J Reconstr Microsurg 2005; 21 - A019
DOI: 10.1055/s-2005-918982

Delayed Subclavian Artery Revascularization in a Child with Cold Intolerance

Ramon A DeJusus , A. Lee Dellon

Ischemia requiring revascularization is rare in the pediatric population. It is even less common to encounter children requiring a delayed revascularization of the extremities. Adequate arterial circulation is not only necessary for the treatment of cold intolerance, but also for future limb growth and skeletal development. It is known that abnormal ankle brachial indices correlate well with limb length discrepancies.
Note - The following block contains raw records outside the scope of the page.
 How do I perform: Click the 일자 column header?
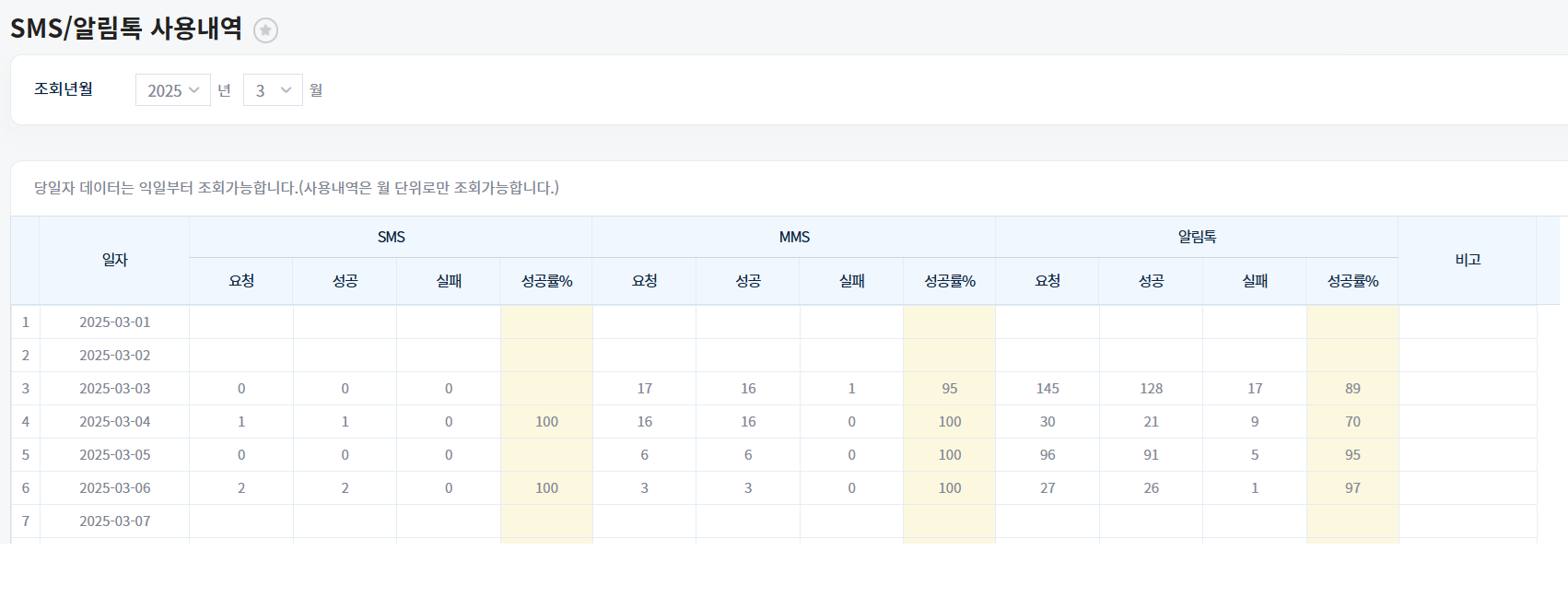click(114, 260)
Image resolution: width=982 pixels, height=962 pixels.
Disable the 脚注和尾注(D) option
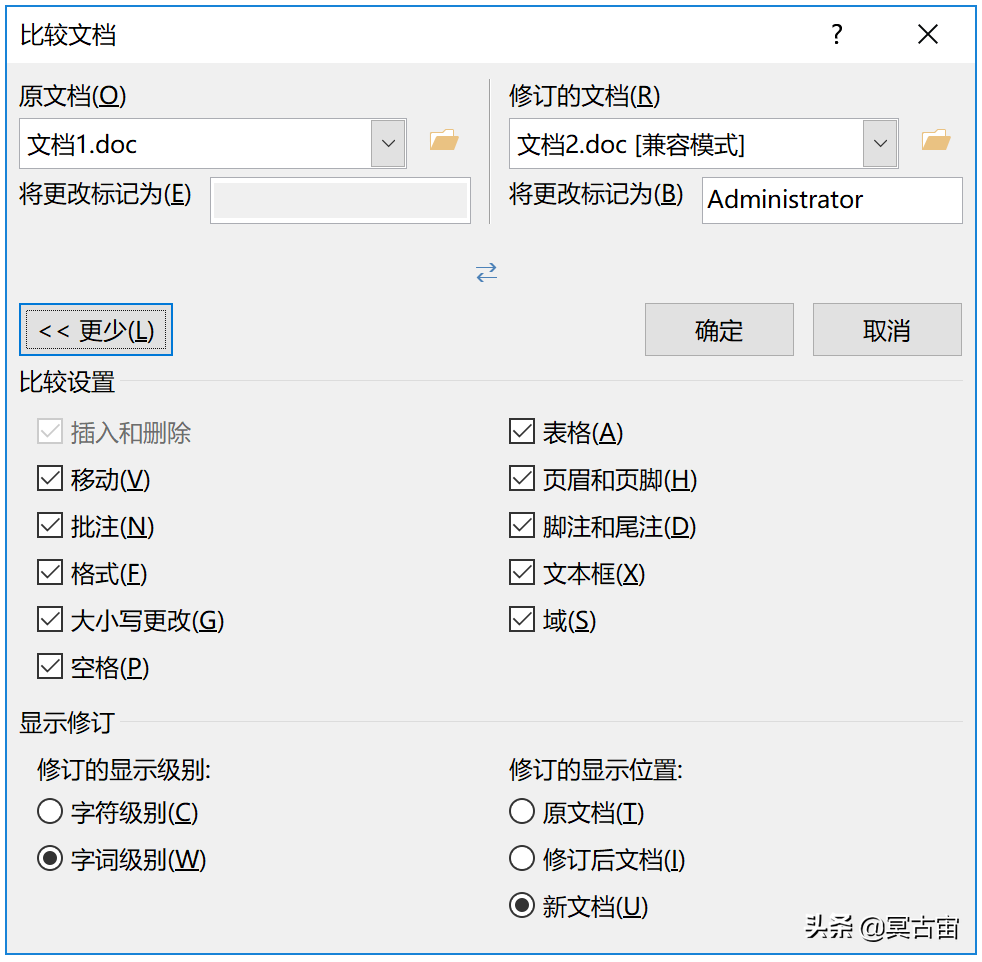(x=522, y=525)
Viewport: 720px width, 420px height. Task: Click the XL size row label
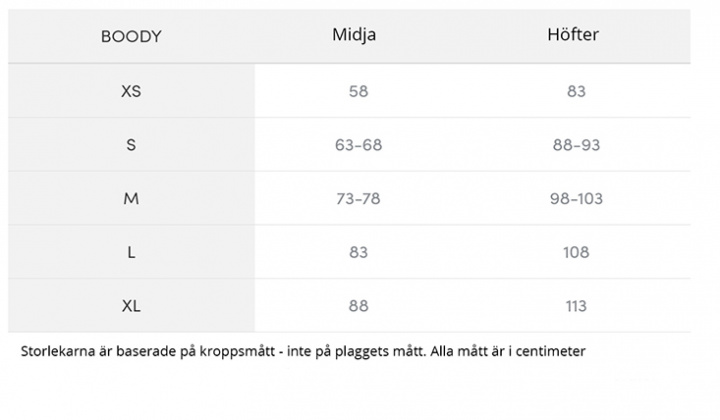(131, 306)
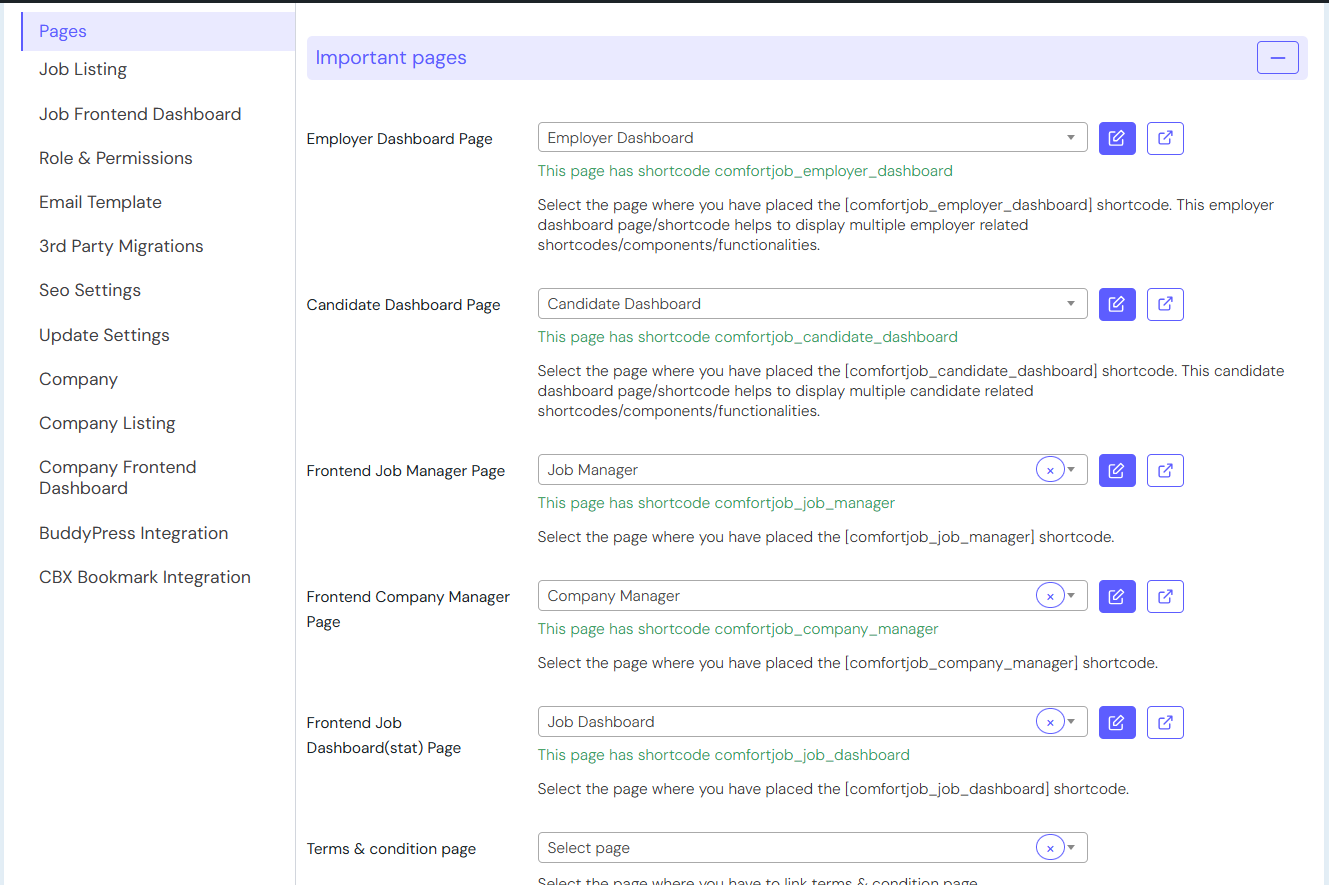Edit the Job Dashboard page
This screenshot has height=885, width=1329.
pyautogui.click(x=1116, y=722)
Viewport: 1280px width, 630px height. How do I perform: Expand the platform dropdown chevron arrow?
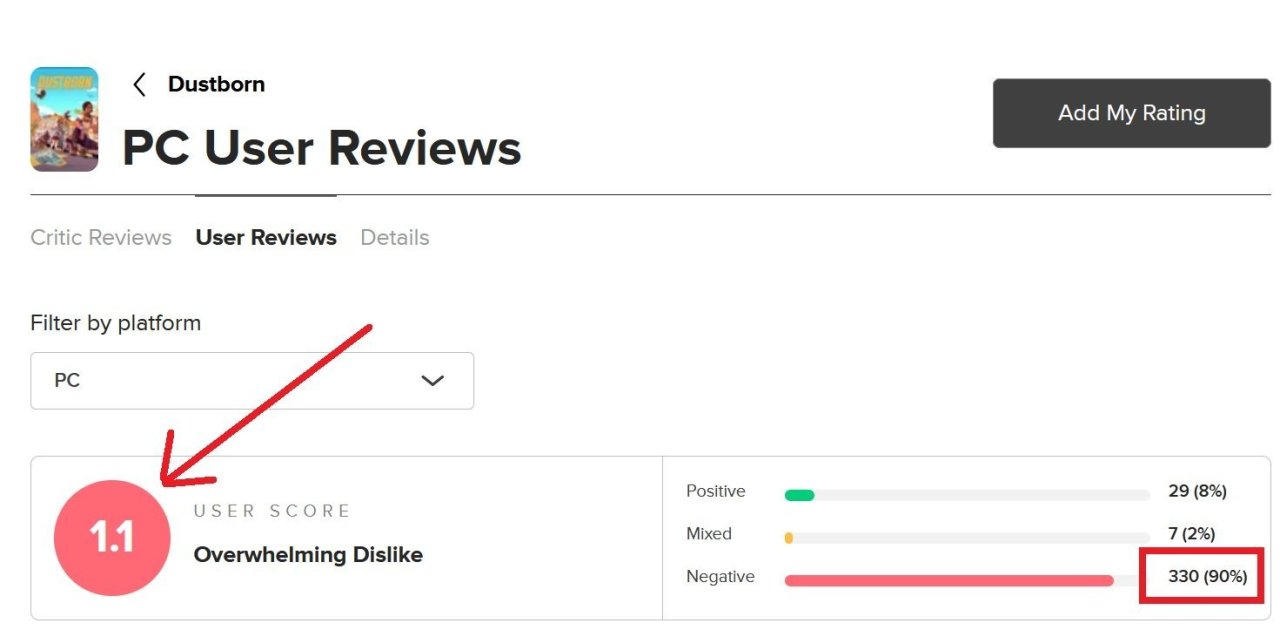[x=432, y=381]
This was a case report of a 10-year-old girl who sustained a penetrating injury to the shoulder, lacerating and avulsing the subclavian vessels and brachial plexus, initially treated by ligation of the vessels and stabilization for hemorrhagic shock. She presented for the first time 9 months after the injury with almost no motor and sensory function, stiff glenohumeral joint, and cold intolerance in her dominant upper extremity. At the vascular physical exam, there was no palpable radial pulse, but presence of a monophasic Doppler signal. She underwent a simultaneous brachial plexus reconstruction and revascularization. An extra-anatomic bypass from the first portion of the subclavian to the brachial artery was performed with a 20-cm reversed saphenous vein graft. These authors presented their rationale for preoperative, operative, and postoperative decision making for a successful microvascular reconstruction and 8-months follow-up.